General prohibitions against inflicting harm on others supposedly belong to the principles of any moral code, and an attitude of non-malevolence (taking care that others do not suffer harm) is widely regarded as a core virtue and as a decisive source of moral motivation. Beyond this, bioethics is concerned with harm-related judgments, obligations, prohibitions, and problems. The harm at stake is most often harm to patients. Such debates as those about professional duties toward patients, about matters of resource allocation, or about the limits of patient self-determination all deal in part with actual or potential suffering, dysfunction, pain, or death of patients. Some problems, however, relate to potential harm to third parties. For example, HIV-positive patients risk infecting uninformed sexual partners and pregnant women who consume drugs risk harm to their unborn children. Other ethical questions deal with harm to health professionals themselves—when, for instance, a physician faces treating a contagious patient under substantial personal risk. And finally, various arguments in bioethics address the possibility of long-term social harm resulting from certain permissive practices (the so-called slippery slope argument).
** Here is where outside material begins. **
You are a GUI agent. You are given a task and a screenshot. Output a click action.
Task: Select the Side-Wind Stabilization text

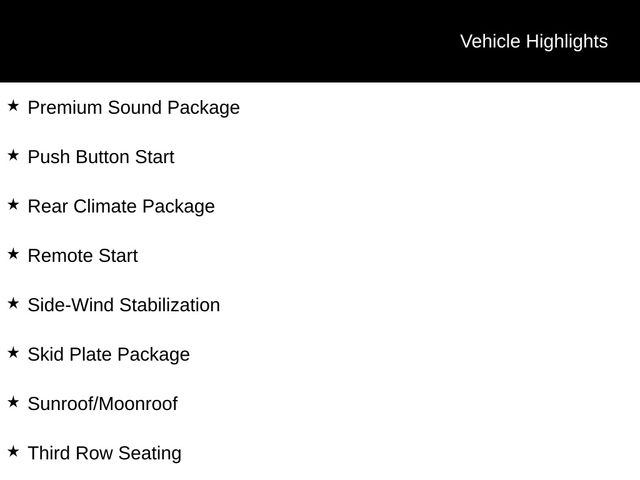(124, 305)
For example, critics of prenatal selection against severe genetic diseases predict shrinking social solidarity with the handicapped and with their justified claims to social support.

While its central role in bioethics thus cannot be disputed, harm remains a vague and contested concept that in and of itself does not provide much moral guidance. What counts as harm varies greatly, as do the scope and relative importance of the prescriptions not to inflict, to prevent, or to remove harm.